The driver claimed that XPO has temporarily shut down several facilities across the country due to positive coronavirus tests.
Those facilities include ones in Carlstadt, New Jersey; Wilkes-Barre, Pennsylvania; Gary, Indiana; Youngstown, Ohio and Newark, New Jersey.
Josephson confirmed the company has shut down the KCK facility after a Cedar Rapids, Iowa, driver who had been there tested positive for COVID-19.
But he didn't specifically confirm any other facilities have been shut down.
"We've had facilities shut down because of positive cases,” Josephson said. “You know there have been reports of that.”
He provided video of thorough sanitizing.
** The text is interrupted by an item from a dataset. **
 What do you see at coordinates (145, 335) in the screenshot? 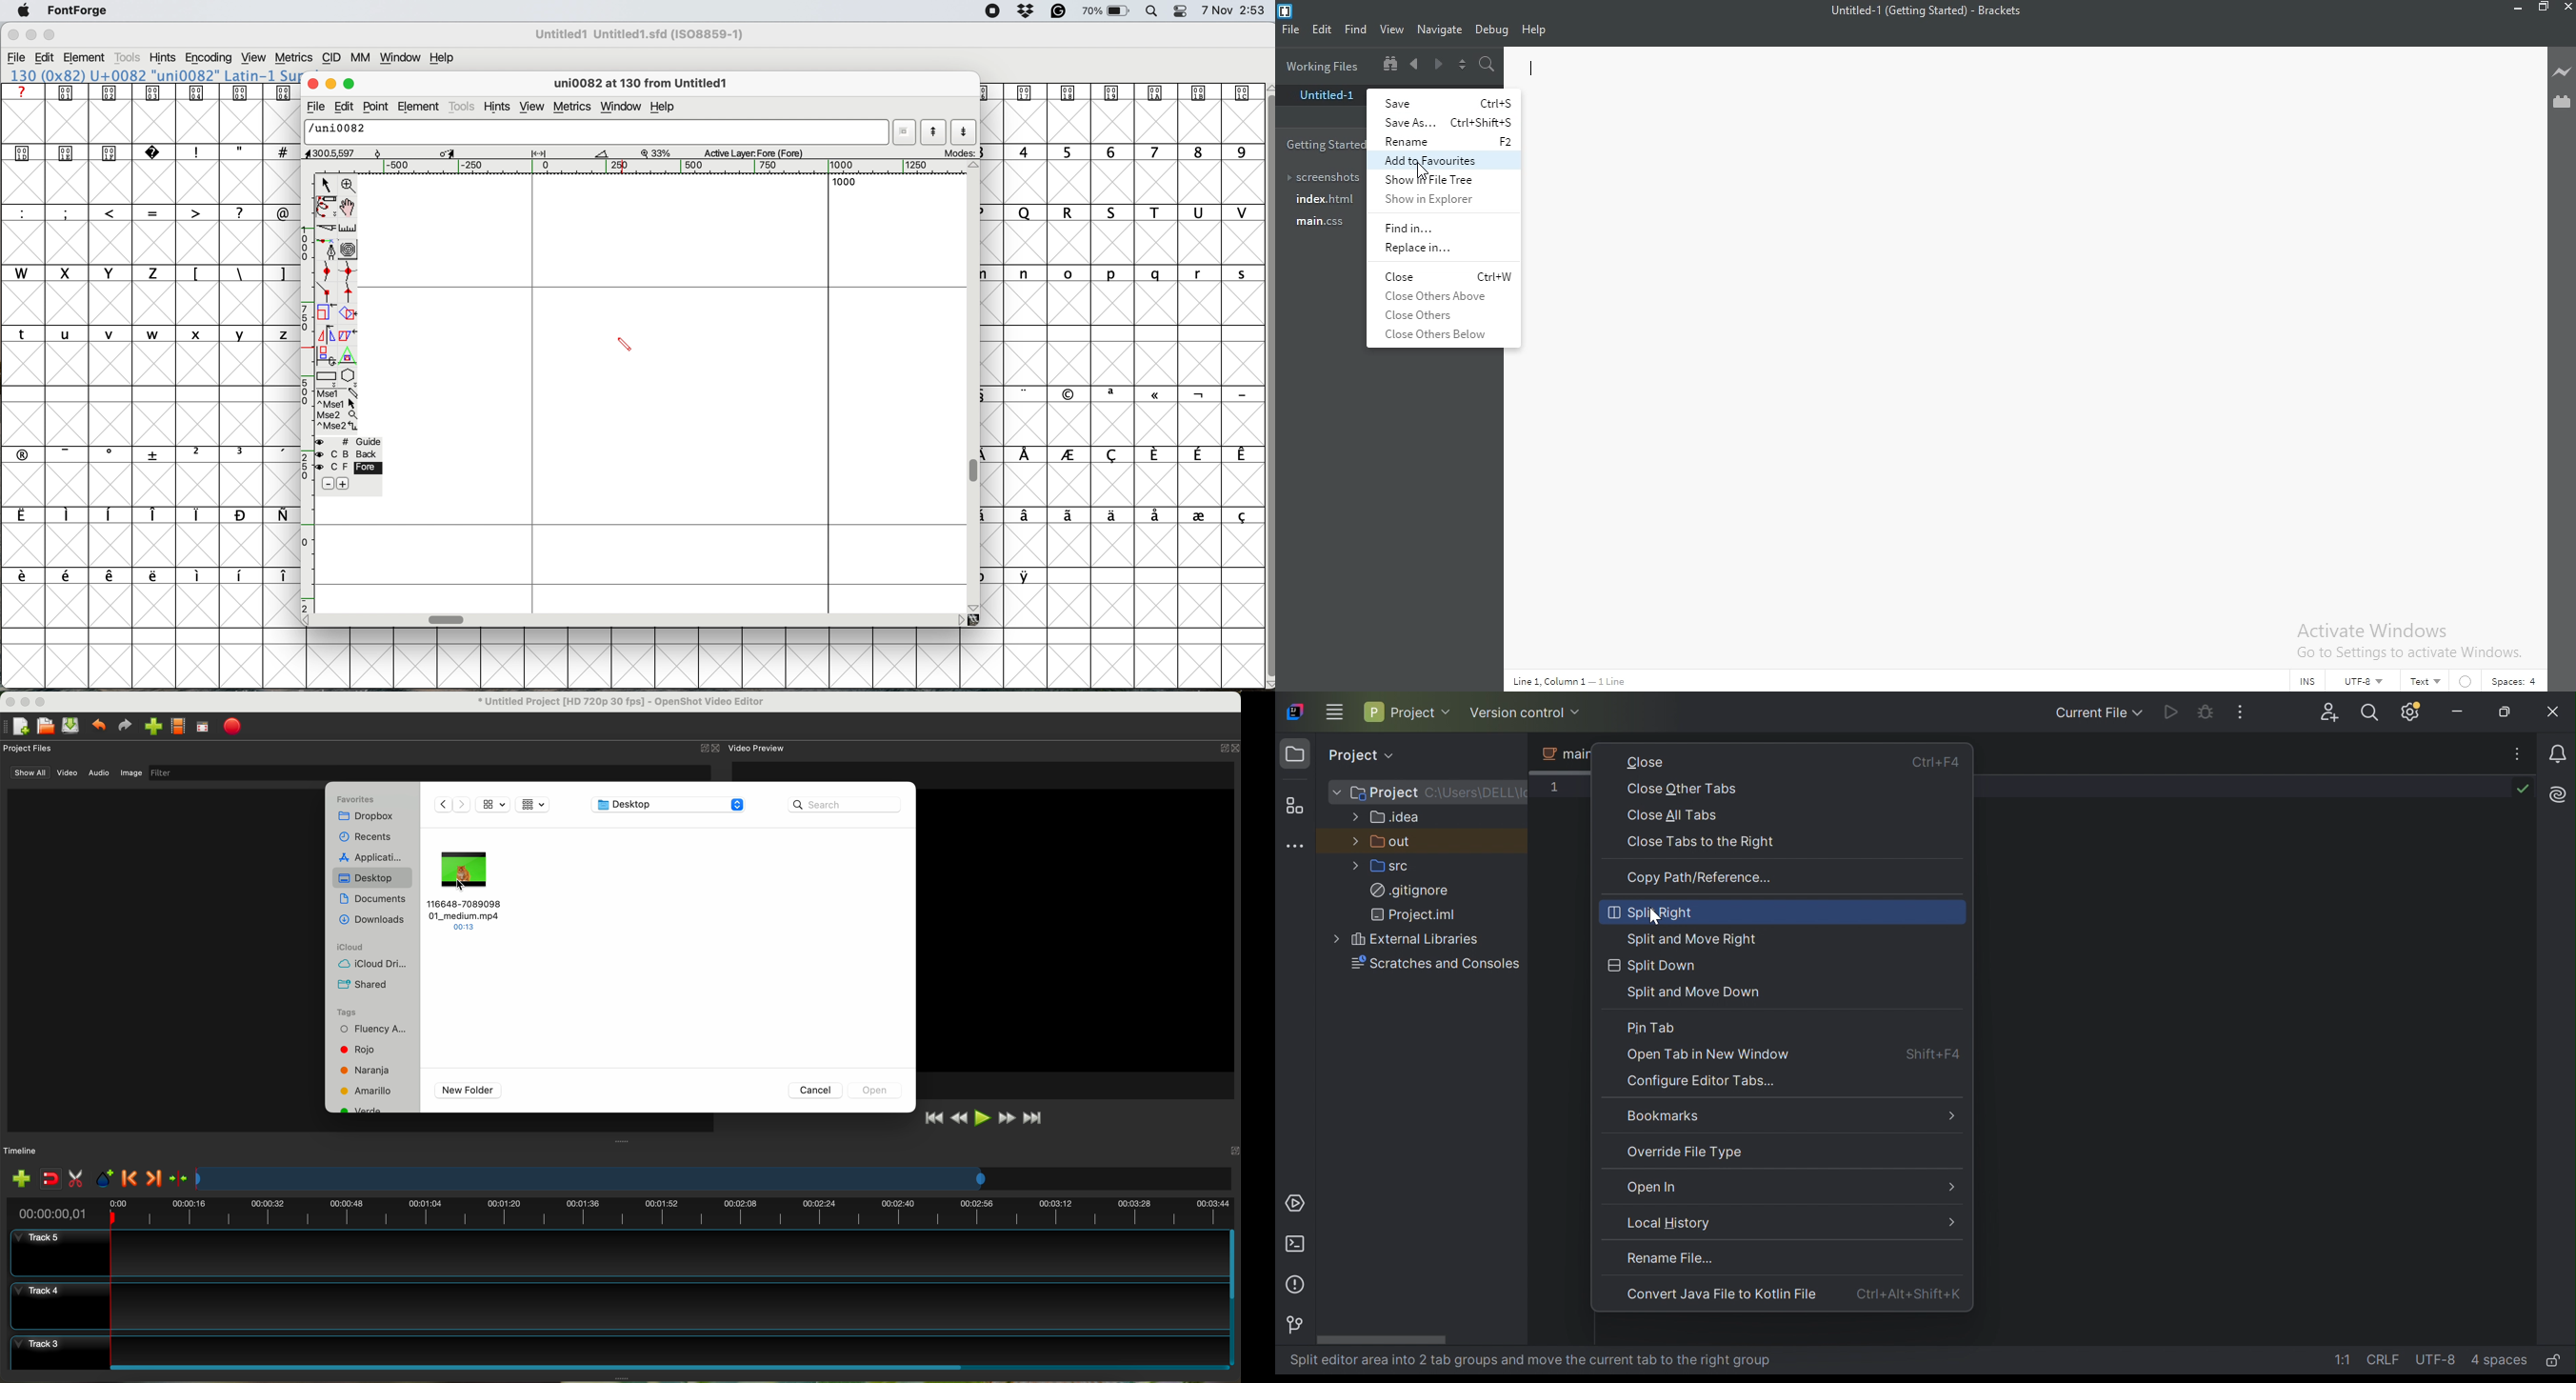
I see `lowercase letters` at bounding box center [145, 335].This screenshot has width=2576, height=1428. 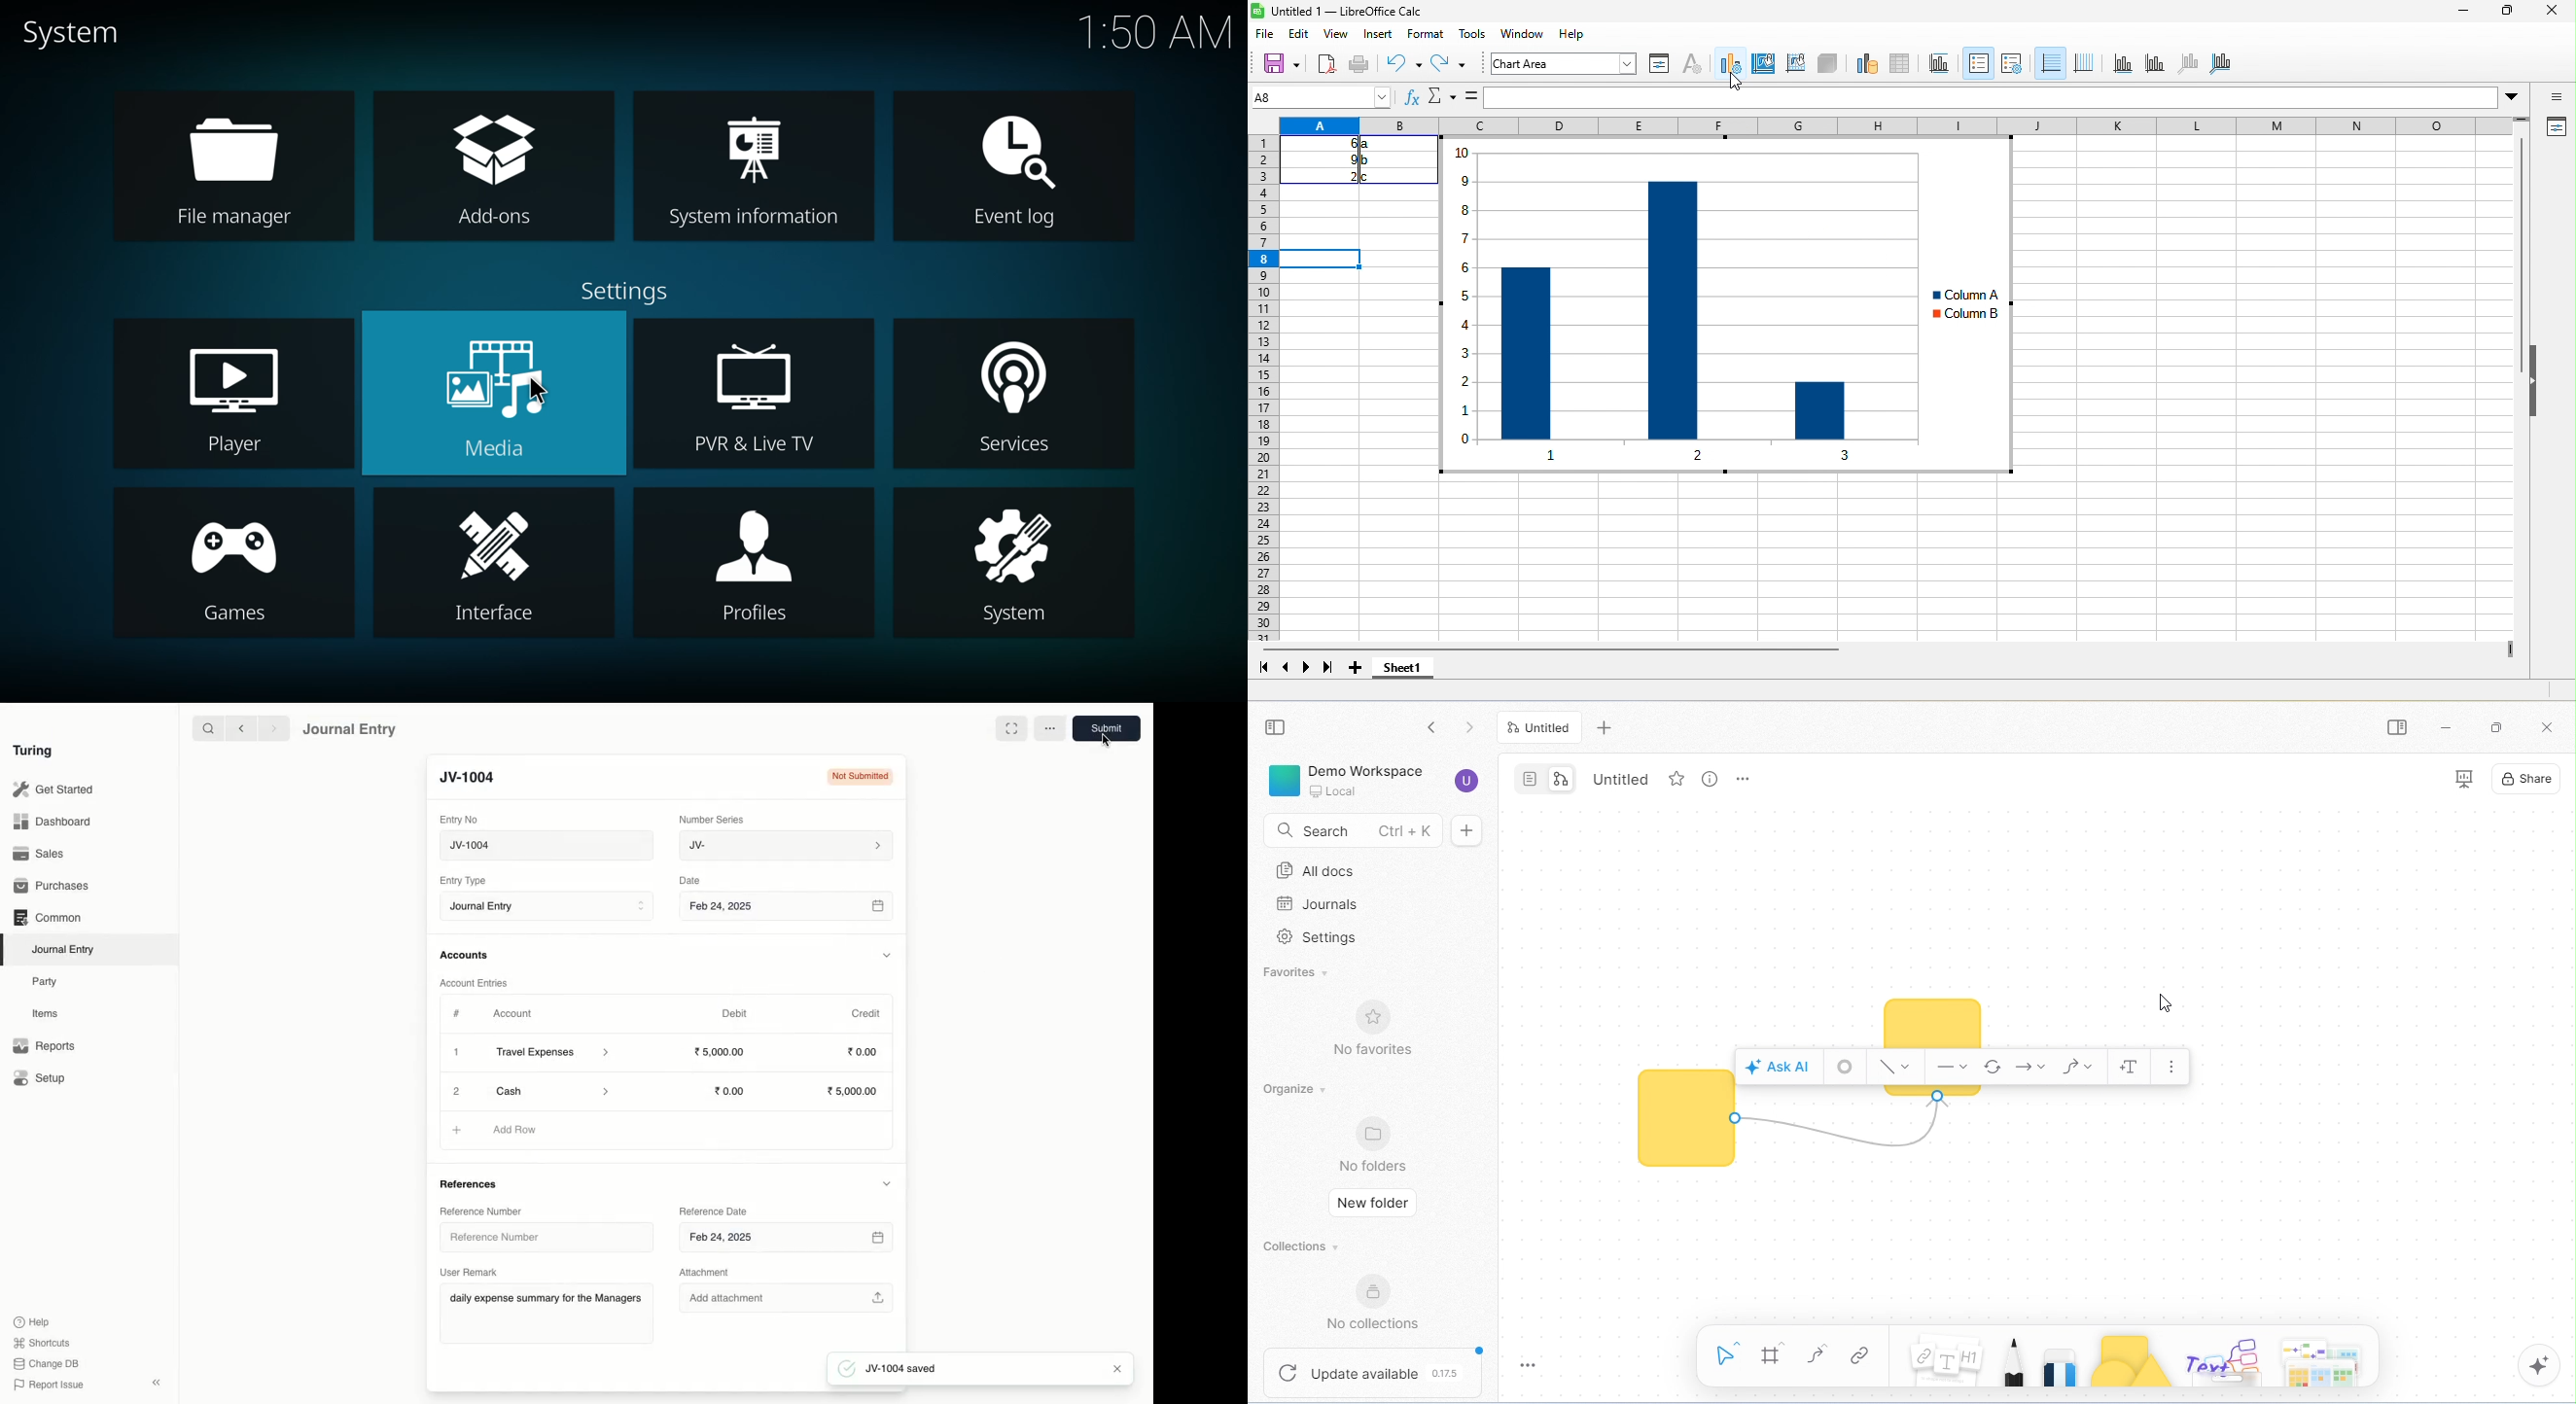 I want to click on sheet, so click(x=1517, y=31).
“In most cases, we are finding it really only takes a day or so to get the sites thoroughly sanitized where there's a positive case and get them back up and running," Josephson said.
But employees said it might be too little, too late.
A social media poster noted that an employee was sick on a recent Friday and wasn't confirmed positive for coronavirus until nine days later.
Then the cleaning took place.
The Philadelphia driver said employees aren't being told when someone has symptoms.
"Instead of them decontaminating right away, they're waiting days for positive test results," the trucker said.
The driver also said company employees are aware of the past positive test at the KCK facility and concerns there.
"They're talking about it there, where no one wants to touch the freight coming from Kansas," the trucker said.
It's not just XPO Logistics facing the issue of supplying employees with PPE.
A letter sent to President Trump on Friday from the Owner-Operator Independent Drivers Association had "HELP, MAYDAY, 9-1-1" in big bold letters at the top of the letter because truckers don't have the PPE they need.
The letter claimed, as a result, the nation's entire supply chain is at risk.